GSoC: Week Two

I spent more time than I should have hacking away at Gajim to make it allow multiple chat windows per user, only to revert it all back when I realised just how big a task it was. I’ve gone the route of one session per contact; if someone starts a new session, the old one is quietly forgotten about. This is far from ideal, but should be sufficient for now. My philosophy on this project is to get something working as soon as possible, and fill out the details later.

Spent quite a while looking for Python libraries that might implement AES:

  • PyAES: dead, replaced by CryptKit
  • CryptKit: appears to be dead.
  • alo-aes: appears to be dead. no documentation.
  • pyopenssl: Gajim already uses this if it’s available, so it would be ideal; unfortunately it doesn’t seem to expose any of OpenSSL’s cipher functions.
  • PyCrypto: I went with this because it was the first thing I found that works and has documentation.

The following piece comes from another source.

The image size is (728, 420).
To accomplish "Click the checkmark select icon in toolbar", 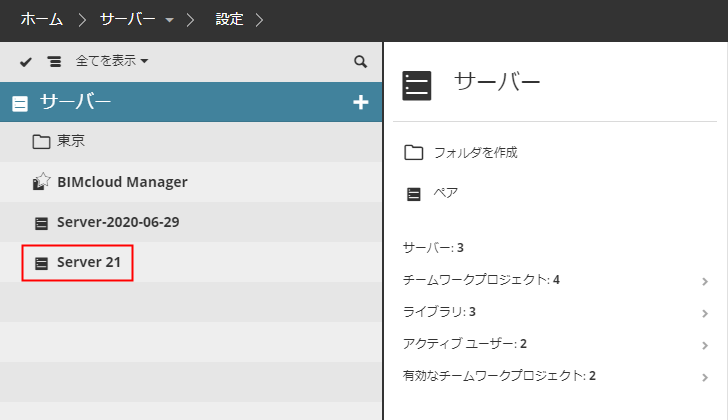I will pyautogui.click(x=26, y=62).
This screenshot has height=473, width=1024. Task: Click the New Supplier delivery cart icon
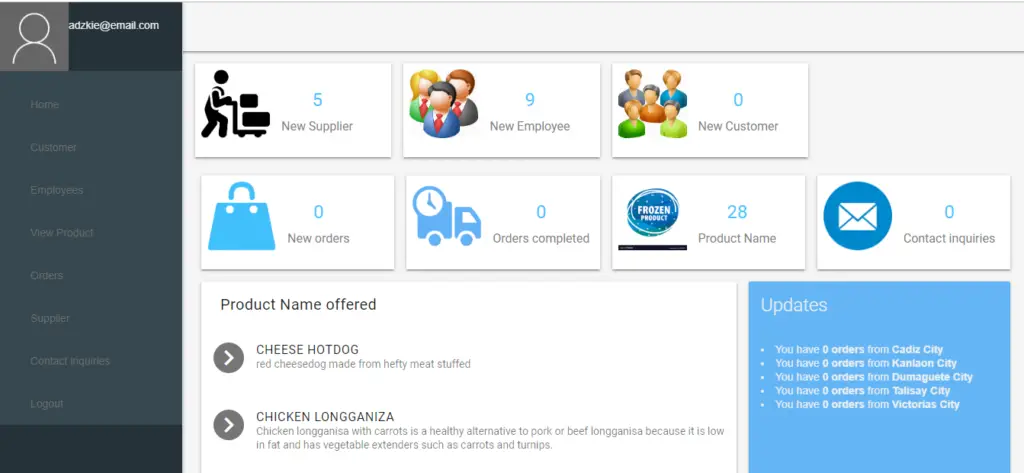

I ran across M2Crypto after I’d gotten started; it’s another wrapper for OpenSSL. It might make sense to rewrite the current OpenSSL stuff and use this for everything.

As for interesting things, my branch of Gajim can send and receive encrypted messages - take a look at the screenshot I’ve included. It’s not actually very useful because keys and counters have to be hard-coded, but once I get XEP-0217 up and running (hopefully sometime in week three), that should no longer be an issue.

My lack of cryptographic experience is beginning to show. My mentor (Ian Paterson) has been very helpful in pointing me in the right direction. I’ve also discovered that the Handbook of Applied Cryptography is available online; it’s filling me in on the basics and looks like a good reference.